Lynch eventually gutted his own house - the one used in Lost Highway - and transformed it into a digital recording and mixing facility for his own films. Having received a grand tour of his amazing premises while he was mixing Mulholland Drive, his commitment to his artist-controlled theories in the film industry was evident.

But innovation in sound design through control of its craft and technologies has formed an invisible convey belt to cinema's forward momentum. Soviet director Sergei Eisenstein were extremely vocal about the power of sound, suggesting approaches to audio-visual montage in the 30s which form the basis of much sound film language today.
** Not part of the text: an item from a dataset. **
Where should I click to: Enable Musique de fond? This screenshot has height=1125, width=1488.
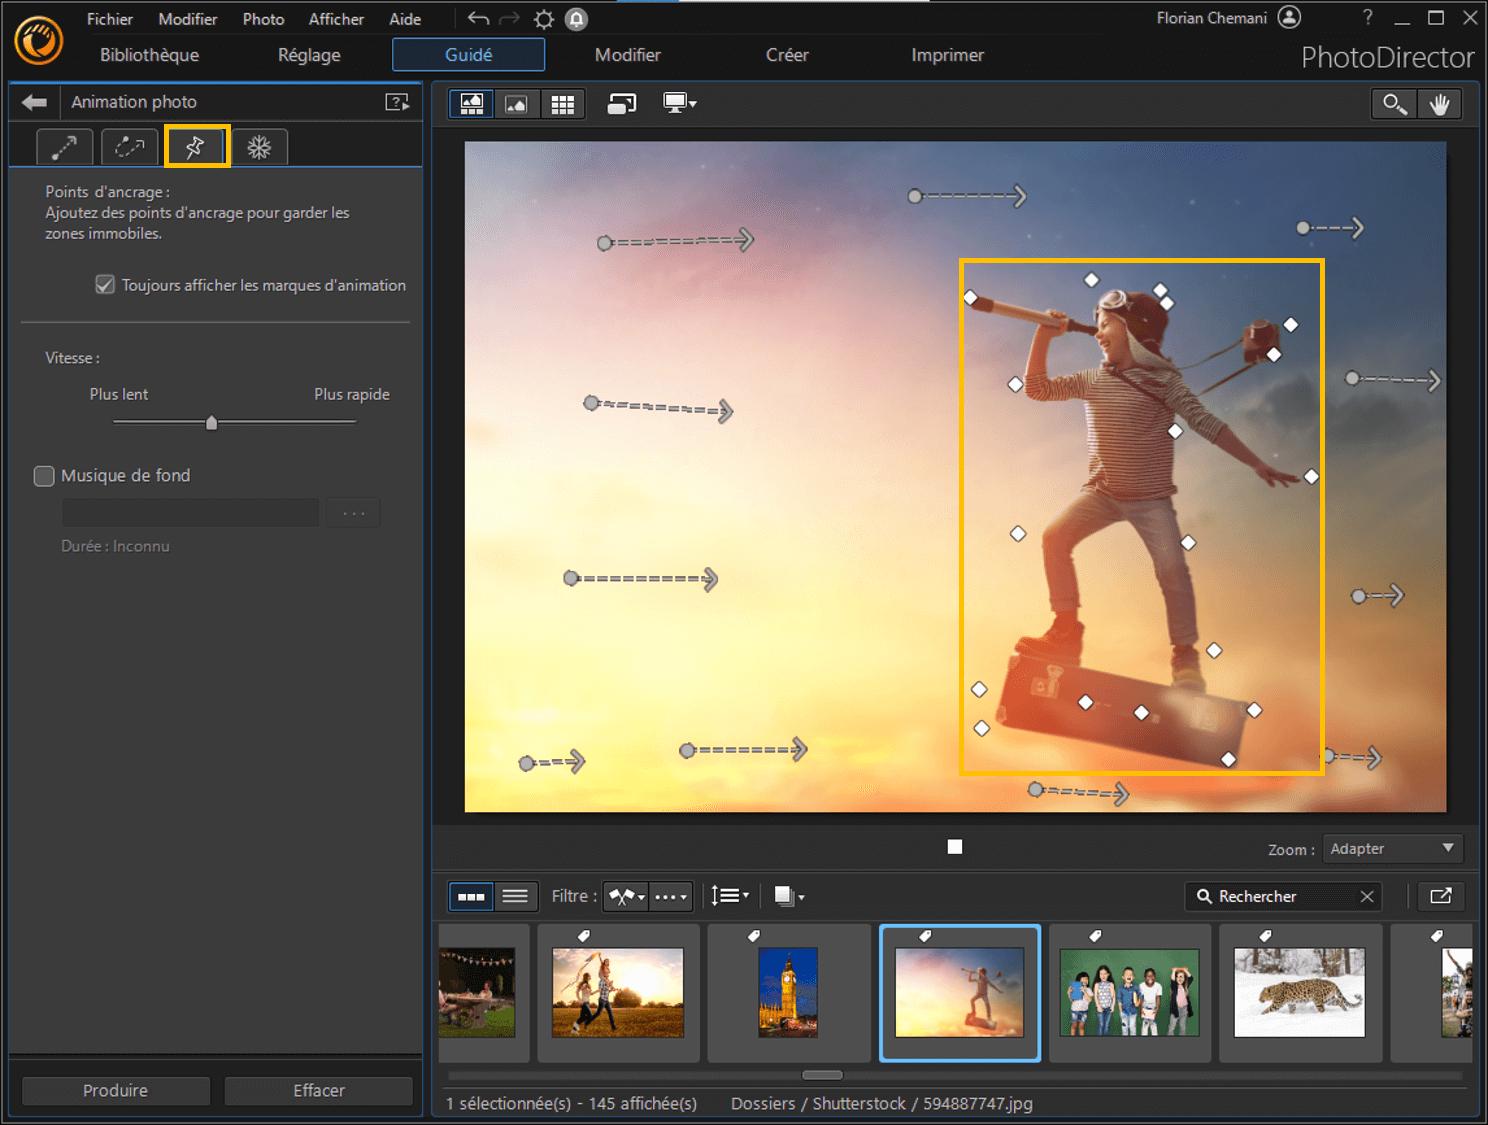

Orson Welles' control on Citizen Kane may have produced one of cinema's visual masterpieces - but its deeper majesty results from the preceding five years Welles spent in radio. There he pioneered many a modern film sound technique, from 'overlapping dialogue' (as promulgated later by Robert Altman's use of radio mics and a camera-synched multi-track recorder designed by Jim Webb) to allowing composer Bernard Herrmann to explore microphone placement in the recording of the score - something that only recently films are pushing with greater finesse.
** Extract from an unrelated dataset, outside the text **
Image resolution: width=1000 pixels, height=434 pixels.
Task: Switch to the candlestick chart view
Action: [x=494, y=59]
Like many articulate sound designers, Carter is pro-active in his prescription of how sound contributes to a film: "Unless you're helping move the story forward, you're in danger of damaging it." This he was able to do on Phillip Noyce's Rabbit-Proof Fence. The creativity and flexibility with which Carter achieved this was due not only to digital technologies, but also the contributions made by location sound recordist Steve Burgess.

A long-standing Foley artist and film mixer, Burgess freed himself from long hours in dark studios by going outdoors. "In the past I used a Nagra 2-channel reel-to-reel recorder. Today I use a Powerbook with 50 gig of recordable audio storage space. This is coupled to a portable firewired audio interface containing eight phantom-powered mic pre-amps of very high quality. I record into a non-linear audio editing program, creating audio files of generally 24bit/96khz rate, allowing me the opportunity to fit and check in the field."

Burgess clearly is wired for sound. "The replay of these recordings on the mix stage have shown a high amount of cohesion between all speakers giving a natural surround effect. The internet has also allowed the capability of high bandwidth connectivity that facilitates the hosting and transfer of audio and video files to anywhere in the world." Other recent films boasting Burgess' maverick mobility include Hearts in Atlantis, The Quiet American and Ned Kelly.

But at the role of the final credits, innovation in film sound is not due to technology alone. Films from diverse periods and cultures have created completely new ways of 'telling stories' in the cinema. From Fritz Lang's morbid orchestration of sound in psycho dramas like M (1931) and House By The River (1950) to Chuck Jones's explosive Coyote & Roadrunner cartoons throughout the 50s; from Jack Clayton's chilling use of silence and volume in The Innocents (1961) to Alfred Hitchcock's incorporation of Oskar Sala's electro-acoustic bombast in The Birds (1963); from Shohei Immamura's saturated noise fields in The Insect Woman (1963) to Sergio Leone's careful orchestration of sound in Once Upon A Time in the West (1969).

Higher fidelity and technological experimentation become crucial factors in more contemporary manifestations of the film soundtrack. From Robert Altman's multi-tracked chatter of wireless voices in California Split (1974) to Steven Speilberg's atmospheric expansion of the audio field in Close Encounters of the Third Kind (1977); from Jean-Luc Godard's collage of Francois Musy's tactile recordings in Hail Mary (1985) to Martin Scorsese's fracturing of Skip Lievsay's 3-track voice-over narration in Goodfellas (1990); from P.T. Anderson's hyper-collapse between sound and music in Magnolia (1999) to the gloriously assaultive surround-sound delirium of Sogo Ishii's Electric Dragon 80,000 Volts (2000).

You might say you 'watch' a movie. But thanks to these and many more films - you listen to them to.